▶ _Task to carry out_
Your answer must contain each line of the listing in which "beside" appears, copied in full.

▶ _Data records_

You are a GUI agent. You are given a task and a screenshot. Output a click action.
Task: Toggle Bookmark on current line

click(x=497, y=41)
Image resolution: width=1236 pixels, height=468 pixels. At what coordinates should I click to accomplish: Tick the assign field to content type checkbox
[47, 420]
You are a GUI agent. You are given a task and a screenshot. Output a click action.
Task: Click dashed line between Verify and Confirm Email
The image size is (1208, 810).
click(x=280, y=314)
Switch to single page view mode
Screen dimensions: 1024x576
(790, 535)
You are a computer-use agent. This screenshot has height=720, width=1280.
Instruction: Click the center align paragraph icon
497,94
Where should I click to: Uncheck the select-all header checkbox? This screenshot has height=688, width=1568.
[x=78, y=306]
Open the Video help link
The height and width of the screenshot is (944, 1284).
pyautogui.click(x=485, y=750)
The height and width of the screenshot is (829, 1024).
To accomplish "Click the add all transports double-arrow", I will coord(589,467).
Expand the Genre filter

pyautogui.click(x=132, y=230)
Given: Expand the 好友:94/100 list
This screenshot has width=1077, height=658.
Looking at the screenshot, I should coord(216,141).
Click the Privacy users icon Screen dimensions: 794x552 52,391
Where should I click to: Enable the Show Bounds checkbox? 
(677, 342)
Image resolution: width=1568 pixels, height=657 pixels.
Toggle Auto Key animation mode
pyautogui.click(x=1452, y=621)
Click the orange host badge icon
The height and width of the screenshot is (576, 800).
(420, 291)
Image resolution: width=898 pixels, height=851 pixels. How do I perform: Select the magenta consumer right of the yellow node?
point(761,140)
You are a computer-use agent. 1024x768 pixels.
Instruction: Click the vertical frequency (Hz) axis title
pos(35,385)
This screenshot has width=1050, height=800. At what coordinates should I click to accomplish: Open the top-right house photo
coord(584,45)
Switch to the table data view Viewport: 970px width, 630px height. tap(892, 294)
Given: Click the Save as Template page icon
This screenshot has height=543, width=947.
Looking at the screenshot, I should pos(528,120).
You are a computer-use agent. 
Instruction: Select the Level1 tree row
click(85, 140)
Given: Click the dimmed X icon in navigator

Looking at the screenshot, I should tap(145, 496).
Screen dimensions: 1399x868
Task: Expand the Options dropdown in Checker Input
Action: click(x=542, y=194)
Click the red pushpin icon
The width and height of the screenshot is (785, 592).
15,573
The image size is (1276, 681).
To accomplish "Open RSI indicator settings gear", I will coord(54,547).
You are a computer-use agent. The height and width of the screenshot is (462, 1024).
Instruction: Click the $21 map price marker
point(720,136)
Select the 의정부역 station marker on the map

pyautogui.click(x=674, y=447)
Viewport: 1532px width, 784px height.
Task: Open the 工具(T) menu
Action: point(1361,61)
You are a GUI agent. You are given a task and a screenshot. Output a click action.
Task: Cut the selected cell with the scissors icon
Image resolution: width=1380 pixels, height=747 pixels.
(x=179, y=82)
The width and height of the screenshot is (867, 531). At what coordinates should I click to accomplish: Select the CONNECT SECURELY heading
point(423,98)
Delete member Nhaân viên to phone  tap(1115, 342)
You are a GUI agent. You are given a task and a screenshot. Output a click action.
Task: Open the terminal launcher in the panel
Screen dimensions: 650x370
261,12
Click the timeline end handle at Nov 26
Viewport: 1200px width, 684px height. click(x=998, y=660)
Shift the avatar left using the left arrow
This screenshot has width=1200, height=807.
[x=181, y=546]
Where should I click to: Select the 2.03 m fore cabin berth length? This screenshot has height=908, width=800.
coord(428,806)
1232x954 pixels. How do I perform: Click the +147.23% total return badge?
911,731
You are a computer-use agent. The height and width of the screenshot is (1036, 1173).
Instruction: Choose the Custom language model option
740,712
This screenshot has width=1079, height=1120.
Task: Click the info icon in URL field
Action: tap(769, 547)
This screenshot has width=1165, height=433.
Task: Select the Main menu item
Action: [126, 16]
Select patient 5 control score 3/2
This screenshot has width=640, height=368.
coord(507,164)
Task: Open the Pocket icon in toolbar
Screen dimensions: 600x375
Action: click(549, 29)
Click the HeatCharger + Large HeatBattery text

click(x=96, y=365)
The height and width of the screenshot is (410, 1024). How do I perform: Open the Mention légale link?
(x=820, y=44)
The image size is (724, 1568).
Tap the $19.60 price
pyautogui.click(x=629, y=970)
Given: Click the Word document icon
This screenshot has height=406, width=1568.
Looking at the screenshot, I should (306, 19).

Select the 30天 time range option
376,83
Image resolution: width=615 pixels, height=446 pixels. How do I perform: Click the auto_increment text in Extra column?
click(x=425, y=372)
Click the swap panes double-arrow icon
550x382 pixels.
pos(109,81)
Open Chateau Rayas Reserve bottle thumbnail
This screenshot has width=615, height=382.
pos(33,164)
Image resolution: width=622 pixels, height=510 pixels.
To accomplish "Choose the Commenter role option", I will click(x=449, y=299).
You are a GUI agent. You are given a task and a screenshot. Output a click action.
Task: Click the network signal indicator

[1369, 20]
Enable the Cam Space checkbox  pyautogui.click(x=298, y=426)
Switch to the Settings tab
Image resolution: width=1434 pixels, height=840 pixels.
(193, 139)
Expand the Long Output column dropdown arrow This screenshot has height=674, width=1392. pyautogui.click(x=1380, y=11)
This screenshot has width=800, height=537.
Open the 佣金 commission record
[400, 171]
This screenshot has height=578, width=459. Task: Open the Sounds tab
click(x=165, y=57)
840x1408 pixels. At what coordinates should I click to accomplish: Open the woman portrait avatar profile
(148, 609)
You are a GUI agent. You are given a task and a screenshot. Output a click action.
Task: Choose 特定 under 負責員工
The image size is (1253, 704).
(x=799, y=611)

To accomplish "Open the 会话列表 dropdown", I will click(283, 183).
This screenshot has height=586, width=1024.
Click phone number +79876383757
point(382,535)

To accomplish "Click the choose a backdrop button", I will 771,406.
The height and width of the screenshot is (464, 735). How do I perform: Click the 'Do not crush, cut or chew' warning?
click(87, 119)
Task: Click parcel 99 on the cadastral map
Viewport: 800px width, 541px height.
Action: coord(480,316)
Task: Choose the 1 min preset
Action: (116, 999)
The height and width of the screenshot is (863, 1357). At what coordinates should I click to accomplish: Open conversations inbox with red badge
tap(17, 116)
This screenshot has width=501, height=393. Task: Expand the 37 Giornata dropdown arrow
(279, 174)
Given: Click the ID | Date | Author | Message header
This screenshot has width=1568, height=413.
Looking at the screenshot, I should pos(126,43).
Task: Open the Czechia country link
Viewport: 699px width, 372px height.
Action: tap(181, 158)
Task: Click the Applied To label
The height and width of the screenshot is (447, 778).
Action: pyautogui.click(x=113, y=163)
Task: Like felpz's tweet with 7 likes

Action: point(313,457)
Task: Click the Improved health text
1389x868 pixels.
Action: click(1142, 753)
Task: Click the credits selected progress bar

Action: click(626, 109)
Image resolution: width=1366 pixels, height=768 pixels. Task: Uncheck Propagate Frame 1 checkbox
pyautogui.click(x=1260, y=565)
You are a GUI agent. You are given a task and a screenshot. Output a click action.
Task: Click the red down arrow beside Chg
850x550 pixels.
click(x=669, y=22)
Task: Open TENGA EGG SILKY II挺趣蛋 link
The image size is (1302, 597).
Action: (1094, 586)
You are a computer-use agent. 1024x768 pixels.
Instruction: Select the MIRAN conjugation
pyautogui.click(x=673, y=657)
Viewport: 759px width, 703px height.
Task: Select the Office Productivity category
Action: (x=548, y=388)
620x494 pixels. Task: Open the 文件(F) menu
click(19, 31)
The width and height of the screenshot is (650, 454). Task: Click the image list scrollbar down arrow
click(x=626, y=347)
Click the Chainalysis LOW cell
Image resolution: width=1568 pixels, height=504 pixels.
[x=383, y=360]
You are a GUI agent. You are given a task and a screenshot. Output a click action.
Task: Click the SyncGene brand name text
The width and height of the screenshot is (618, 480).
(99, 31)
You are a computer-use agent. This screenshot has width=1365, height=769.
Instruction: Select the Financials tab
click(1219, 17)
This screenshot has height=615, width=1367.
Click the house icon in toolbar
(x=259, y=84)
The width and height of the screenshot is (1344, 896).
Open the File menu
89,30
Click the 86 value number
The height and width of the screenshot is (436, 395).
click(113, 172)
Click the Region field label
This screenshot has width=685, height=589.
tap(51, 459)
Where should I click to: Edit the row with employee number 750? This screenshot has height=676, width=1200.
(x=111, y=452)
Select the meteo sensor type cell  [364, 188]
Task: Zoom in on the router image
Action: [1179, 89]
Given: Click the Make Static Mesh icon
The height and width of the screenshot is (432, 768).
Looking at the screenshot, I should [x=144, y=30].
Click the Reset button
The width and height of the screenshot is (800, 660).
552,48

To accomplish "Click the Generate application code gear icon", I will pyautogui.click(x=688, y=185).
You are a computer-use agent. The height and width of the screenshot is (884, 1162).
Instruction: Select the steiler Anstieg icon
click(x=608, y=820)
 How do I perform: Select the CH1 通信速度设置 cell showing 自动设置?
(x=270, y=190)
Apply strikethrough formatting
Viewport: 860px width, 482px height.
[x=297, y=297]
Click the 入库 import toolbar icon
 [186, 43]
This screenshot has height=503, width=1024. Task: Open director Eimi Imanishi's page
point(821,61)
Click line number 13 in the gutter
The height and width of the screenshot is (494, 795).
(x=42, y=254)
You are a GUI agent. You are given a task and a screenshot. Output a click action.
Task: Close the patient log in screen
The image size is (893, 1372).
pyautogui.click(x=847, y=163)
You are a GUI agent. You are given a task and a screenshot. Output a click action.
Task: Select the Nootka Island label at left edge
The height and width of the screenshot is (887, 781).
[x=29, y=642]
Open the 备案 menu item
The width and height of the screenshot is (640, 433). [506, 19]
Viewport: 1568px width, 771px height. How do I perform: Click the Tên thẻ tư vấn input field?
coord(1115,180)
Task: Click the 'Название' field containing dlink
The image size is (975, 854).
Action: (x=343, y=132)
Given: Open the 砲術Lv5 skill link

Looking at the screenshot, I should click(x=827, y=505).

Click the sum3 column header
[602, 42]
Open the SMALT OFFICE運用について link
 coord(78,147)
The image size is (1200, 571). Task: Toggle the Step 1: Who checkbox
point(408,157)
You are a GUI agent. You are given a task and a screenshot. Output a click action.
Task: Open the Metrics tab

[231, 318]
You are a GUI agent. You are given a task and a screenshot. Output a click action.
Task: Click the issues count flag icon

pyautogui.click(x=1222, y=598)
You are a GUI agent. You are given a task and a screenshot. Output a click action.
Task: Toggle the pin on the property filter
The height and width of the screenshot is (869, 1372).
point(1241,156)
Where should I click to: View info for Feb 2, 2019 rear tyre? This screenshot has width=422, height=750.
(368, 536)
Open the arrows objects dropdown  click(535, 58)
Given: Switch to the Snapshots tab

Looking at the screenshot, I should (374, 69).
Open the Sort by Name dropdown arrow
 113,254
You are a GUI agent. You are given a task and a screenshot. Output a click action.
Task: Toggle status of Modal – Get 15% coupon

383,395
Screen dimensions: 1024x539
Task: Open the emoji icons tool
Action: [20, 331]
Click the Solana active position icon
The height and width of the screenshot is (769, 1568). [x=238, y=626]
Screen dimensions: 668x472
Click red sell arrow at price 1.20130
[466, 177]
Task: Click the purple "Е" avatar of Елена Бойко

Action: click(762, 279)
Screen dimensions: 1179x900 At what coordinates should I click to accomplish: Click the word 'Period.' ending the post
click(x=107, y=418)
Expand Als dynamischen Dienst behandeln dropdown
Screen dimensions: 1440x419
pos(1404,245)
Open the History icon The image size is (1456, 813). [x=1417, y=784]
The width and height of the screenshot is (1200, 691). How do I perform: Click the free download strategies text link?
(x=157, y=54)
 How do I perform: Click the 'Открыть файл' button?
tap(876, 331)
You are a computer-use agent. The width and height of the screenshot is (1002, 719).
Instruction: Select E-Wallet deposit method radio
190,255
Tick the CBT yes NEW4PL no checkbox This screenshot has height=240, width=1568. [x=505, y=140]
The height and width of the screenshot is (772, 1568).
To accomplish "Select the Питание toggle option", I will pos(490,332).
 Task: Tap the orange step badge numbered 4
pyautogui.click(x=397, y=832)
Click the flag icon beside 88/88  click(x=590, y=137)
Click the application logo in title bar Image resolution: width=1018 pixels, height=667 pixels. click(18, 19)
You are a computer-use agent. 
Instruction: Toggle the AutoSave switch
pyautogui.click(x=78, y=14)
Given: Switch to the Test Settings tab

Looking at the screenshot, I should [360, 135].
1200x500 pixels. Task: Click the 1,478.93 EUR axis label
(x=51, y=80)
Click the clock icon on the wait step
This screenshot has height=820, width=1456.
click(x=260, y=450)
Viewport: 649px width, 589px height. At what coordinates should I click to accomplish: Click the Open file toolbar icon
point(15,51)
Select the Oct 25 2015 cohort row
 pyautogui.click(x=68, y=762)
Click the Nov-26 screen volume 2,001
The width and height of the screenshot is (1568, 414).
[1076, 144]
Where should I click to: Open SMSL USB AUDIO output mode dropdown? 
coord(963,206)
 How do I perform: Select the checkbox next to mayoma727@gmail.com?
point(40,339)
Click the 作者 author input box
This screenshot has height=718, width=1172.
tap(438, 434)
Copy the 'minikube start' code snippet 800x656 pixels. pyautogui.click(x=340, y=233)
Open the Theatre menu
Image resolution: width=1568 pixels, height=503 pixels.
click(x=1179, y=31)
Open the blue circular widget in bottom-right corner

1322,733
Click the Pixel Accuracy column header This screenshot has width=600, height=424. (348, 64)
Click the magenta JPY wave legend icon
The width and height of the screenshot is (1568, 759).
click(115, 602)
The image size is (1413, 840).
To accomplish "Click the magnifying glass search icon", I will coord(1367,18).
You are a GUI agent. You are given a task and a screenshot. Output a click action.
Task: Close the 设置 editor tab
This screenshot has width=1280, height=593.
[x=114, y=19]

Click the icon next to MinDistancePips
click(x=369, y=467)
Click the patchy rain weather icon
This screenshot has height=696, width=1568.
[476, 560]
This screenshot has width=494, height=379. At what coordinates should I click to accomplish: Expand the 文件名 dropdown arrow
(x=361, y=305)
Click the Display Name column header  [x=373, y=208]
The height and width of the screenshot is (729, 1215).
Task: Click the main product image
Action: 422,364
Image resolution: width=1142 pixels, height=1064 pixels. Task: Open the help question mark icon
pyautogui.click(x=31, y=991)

▶ _Solution_
Task: Click the red down arrow beside Chg
Click the flag icon beside 88/88  click(x=590, y=137)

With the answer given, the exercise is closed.